Un telegrama fechado en Isla Negra, donde clarito se veían el océano y una colección de conchas marinas, me permitió saber que los aires de 1969 y el Comité Central del Partido Comunista Chileno lo habían nombrado candidato a la presidencia de la república. Luego de algunas semanas de gira proselitista, declinó a favor del doctor Allende. Al triunfo de aquel hombre con rostro de padre severo, pero con tierno y noble pecho de palomo, el vate jaló hacia París, había recibido el nombramiento de embajador. En esas andaba cuando recibió la noticia: le habían otorgado el premio Nobel de poesía.
De pie sobre la luz, ante el estrado de Estocolmo, en Suecia, al recibir la condecoración, Neruda sentenció con esa su voz grave “debo decir a los hombres de buena voluntad, a los trabajadores, a los poetas, que el entero porvenir fue expresado en esta frase de Rimbaud: sólo con una ardiente paciencia conquistaremos la espléndida ciudad que dará luz, justicia y dignidad a todos los hombres. Así la poesía no habrá cantado en vano”. Miles de kilómetros al sur de la tierra, los humildes pobladores de Isla Negra prorrumpieron en aplausos y gruesos lagrimones de felicidad y orgullo.

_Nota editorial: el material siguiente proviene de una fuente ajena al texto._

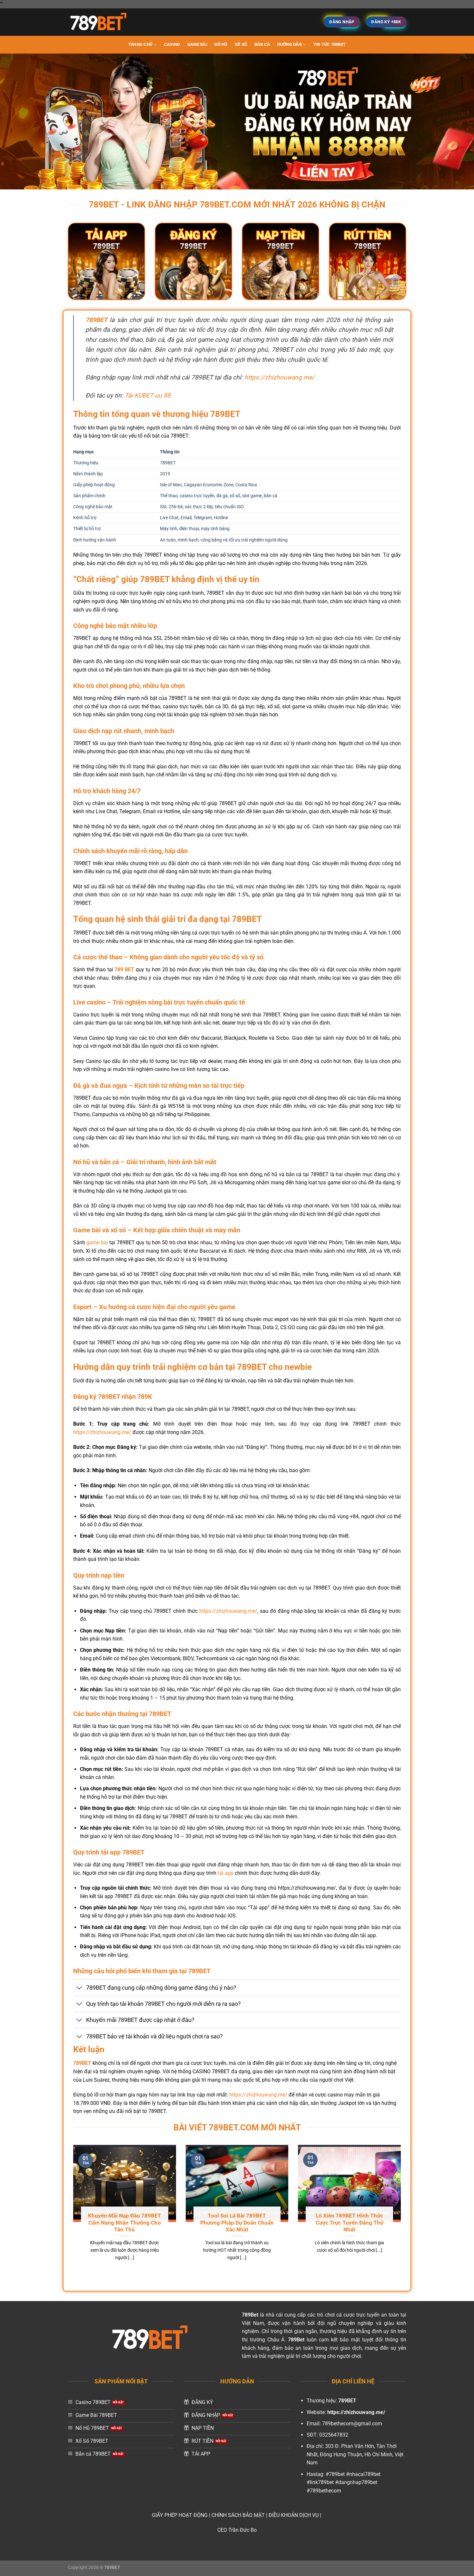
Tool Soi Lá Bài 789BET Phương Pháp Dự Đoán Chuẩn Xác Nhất (237, 2223)
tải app (225, 1873)
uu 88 (163, 395)
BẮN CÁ (262, 44)
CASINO (172, 44)
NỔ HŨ (220, 44)
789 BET (124, 969)
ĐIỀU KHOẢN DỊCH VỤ (294, 2515)
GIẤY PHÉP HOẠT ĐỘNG (180, 2515)
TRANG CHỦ (140, 44)
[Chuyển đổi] (79, 1988)
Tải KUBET (139, 395)
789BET (96, 320)
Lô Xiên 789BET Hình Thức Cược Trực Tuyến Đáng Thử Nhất (349, 2223)
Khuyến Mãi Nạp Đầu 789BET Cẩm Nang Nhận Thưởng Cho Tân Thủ (124, 2223)
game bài (97, 1242)
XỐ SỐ (241, 44)
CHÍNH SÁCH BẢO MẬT (238, 2515)
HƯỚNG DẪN (289, 44)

Pero la alegría se nubló con los bombazos que explotaron en el palacio de La Moneda, con la metralla ordenada por el jenízaro Pinochet el once de septiembre de 1973. El estruendo y la infamia le dañaron su verde y poetísimo corazón, doce días más tarde Neruda falleció al lado de Matilde, lejos de sus mascarones y su mar.

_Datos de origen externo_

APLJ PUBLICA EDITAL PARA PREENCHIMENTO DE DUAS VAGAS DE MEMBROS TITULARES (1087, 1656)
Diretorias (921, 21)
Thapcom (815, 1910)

Cada vez que lo recuerdo me viene a la memoria una anécdota contada por el joven Henestrosa, Andrés: “Cierto día le fue anunciada a Lola Olmedo la llegada del poeta chileno a tierra mexicana. Aprontó vehículo y pidió a Diego Rivera y un escritor -de cuyo nombre no me acuerdo- le acompañaran. Neruda llegó con Delia del Carril, la Hormiga. Los rostros amigos intercambiaron miradas de alegría y Delia, feliz, se dirigió a Lola para expresarle:
-Qué chingadita viene usted, y no se diga ese par de pendejos que trae.

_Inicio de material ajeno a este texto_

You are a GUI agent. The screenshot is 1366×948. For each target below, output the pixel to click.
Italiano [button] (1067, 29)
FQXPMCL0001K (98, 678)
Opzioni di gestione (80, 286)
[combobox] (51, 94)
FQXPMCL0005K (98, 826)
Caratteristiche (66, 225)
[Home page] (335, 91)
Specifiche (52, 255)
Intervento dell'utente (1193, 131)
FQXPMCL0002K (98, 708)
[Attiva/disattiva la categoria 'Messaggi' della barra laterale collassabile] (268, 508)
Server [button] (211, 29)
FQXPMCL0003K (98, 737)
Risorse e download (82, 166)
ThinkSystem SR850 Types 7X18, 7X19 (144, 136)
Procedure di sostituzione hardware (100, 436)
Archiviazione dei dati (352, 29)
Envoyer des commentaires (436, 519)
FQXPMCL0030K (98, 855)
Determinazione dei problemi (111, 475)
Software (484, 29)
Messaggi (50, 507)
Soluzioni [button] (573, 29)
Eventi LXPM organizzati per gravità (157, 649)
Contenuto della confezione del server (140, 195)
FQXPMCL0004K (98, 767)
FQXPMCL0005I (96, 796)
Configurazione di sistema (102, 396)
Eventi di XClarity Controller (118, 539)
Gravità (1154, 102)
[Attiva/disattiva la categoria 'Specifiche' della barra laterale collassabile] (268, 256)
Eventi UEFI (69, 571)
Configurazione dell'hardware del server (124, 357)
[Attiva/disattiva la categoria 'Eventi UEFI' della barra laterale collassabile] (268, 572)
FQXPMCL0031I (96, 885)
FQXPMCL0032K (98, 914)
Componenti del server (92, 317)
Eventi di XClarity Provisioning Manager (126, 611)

Ante los ojos azorados, inquisitivos, de los anfitriones, Pablo, que ya había estado antes en México, tuvo que intervenir para explicar:
-En Chile, andar chingadito, es andar bien vestido; y los pendejos no son estos amigos, sino el par de relucientes aretes que porta”.
Ahora llueve en Juchitán. Un profundo olor a humedad, a bugambilias secas maceradas por el agua, inunda el ambiente. Hormigas voladoras pasean por el aire. Pronto se cumplirán ciento doce años de que el niño Neftalí lanzara al aire su primer poético berrido allá en Parral.